Exercise your ability to focus, recharge, and connect.

Blog Archive

Speechless

I've love words since I first began to understand them. I'm guessing it goes back even further to when I didn't. 

I love reading them. I love writing them. I love hearing others read, speak, sing, whisper, and shout them.  I love to play with them and read between them. I love to watch others stretch and expand them in poems and films. I'm fascinated by how they can be used to tell the truth, to lie, and to blur the line between the two aims. 

I spend a lot of time trying to find the right words to describe experiences and feelings. I hunt them down. I wait for them. I ask them to come be in my show and then make them audition. I evaluate them and try to imagine how they'll be heard. I'm doing it right now. 

But when I first started practicing mindfulness, my relationship to the words in my mind — aka verbal thoughts — was contentious. I considered them to be my opponents. Like most people, I thought the point of meditation was to try not to think. When verbal thoughts were present, I was not. 

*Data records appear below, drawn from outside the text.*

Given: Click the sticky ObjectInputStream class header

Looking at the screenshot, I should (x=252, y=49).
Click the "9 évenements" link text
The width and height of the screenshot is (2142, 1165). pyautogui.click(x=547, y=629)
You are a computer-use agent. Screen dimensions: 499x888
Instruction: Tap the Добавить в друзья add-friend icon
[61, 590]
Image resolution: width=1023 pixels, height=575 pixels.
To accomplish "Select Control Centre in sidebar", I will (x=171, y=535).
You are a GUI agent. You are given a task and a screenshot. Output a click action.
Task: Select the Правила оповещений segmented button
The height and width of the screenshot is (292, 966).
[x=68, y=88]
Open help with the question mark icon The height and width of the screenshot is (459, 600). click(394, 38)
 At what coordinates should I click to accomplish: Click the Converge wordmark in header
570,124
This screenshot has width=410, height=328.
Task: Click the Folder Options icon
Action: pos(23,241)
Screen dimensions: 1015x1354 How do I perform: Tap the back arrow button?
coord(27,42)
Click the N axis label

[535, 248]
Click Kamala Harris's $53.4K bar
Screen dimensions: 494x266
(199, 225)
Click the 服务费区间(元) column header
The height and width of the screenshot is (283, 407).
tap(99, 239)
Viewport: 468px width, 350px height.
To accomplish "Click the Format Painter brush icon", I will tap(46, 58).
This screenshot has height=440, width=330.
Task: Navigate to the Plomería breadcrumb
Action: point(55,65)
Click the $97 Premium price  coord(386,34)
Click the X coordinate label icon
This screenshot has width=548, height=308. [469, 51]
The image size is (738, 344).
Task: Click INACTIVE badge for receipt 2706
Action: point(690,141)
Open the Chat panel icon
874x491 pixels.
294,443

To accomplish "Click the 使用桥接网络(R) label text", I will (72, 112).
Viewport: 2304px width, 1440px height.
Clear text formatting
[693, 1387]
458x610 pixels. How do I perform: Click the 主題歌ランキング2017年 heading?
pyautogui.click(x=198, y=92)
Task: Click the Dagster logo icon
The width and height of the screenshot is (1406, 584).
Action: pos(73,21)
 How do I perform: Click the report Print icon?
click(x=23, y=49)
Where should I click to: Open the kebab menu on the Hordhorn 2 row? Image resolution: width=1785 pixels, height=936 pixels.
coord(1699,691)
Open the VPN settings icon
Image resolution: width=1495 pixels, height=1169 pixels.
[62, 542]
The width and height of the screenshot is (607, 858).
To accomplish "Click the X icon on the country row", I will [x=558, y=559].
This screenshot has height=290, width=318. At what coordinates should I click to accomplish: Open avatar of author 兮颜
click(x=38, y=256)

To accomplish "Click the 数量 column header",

Am I thinking? I think I'm thinking. Crap! 

I'm doing it again. Rats!

Start over. Don't think.  

Hey, I think I've got it. I'm not thinking. D'oh!

Try harder. C'mon!

What is relaxing about this? 

I must be the only person who can't do it. 

Would you please stop?

Please?

I give up...

There's a show-stopping problem with this approach: It's completely normal for the mind to think in words. This is true even when you are using an attention-building exercise. Expectations have to be adjusted if you want to stay in the game.  

It turns out that the presence of thoughts is not evidence that you aren't living in the present. It is evidence that you are alive and that you have a functioning nervous system. Inadvertently making an enemy out of our own thinking is one of the most common reasons people abandon the entire potentially life-changing project. 

It's not possible to really escape the present when we are conscious and sober. It's only the content of my thoughts that convey a sense of the past and the future. My attention is focused inward, but I'm still in the present. Where else could I be? Where else could remembering and imagining occur?

It is possible to be mindful even when I am thinking.

Spontaneous time travel is not a real problem. The obstacle is not being familiar with how attention works. It is one of the barriers to feeling more at home in your life just as it is. 

One of my attention-training objectives is to become more familiar with the process of thinking through consistent observation over time.

This means gradually changing my relationship to my thoughts by trying to listen to the words in my mind as sounds without insisting that they not be there. Sometimes. Just for a few seconds. This simply takes practice. A lot of practice. 

But there are ordinary circumstances that can help inform this alternative way of relating to our thoughts. 

There are times when I'm unable to find the right words. 

There are times when the environment is so loud or distracting that I can't hear myself think. 

There are times when listening to people speak in another language forces me to drop my need to decipher it and to hear the musicality that becomes obvious when I give up. 

There are time when I observe my verbal thoughts spooling out endlessly and other times when I am able to observe the pauses between the sentences, words, and phrases that can be as simultaneously observable and invisible as punctuation. Both situations have something to teach me. 

Instead of approaching these situations as problems to solve, we can use them as opportunities that can help gradually transform our relationship to the verbal side of thinking. 

There can be something almost magical about being able to find and arrange words in ways that improve understanding and even shrink the emotional distance between us. 

There can also be an unspeakable freedom in letting words escape you every now and then. 

  • Listen for commas, periods, and question marks when someone is speaking. Start with situations where the stakes are low (news, commercials, strangers in public) and then extend the exploration into work meetings, engaging movies, and difficult conversations. 
  • Try to notice the end of each verse, chorus, and musical phrases when listening to a song. 
  • When you are rehearsing for a difficult conversation, experiment with dropping the search for the perfect talking points or script and try to feel the emotion in the body fueling the drive to be heard.   

Training your attention by listening closely to words as sounds can enrich your lifelong relationship to the language you rely on to navigate your life. It might even rekindle the wordless wonder that existed before you developed the ability to comprehend words.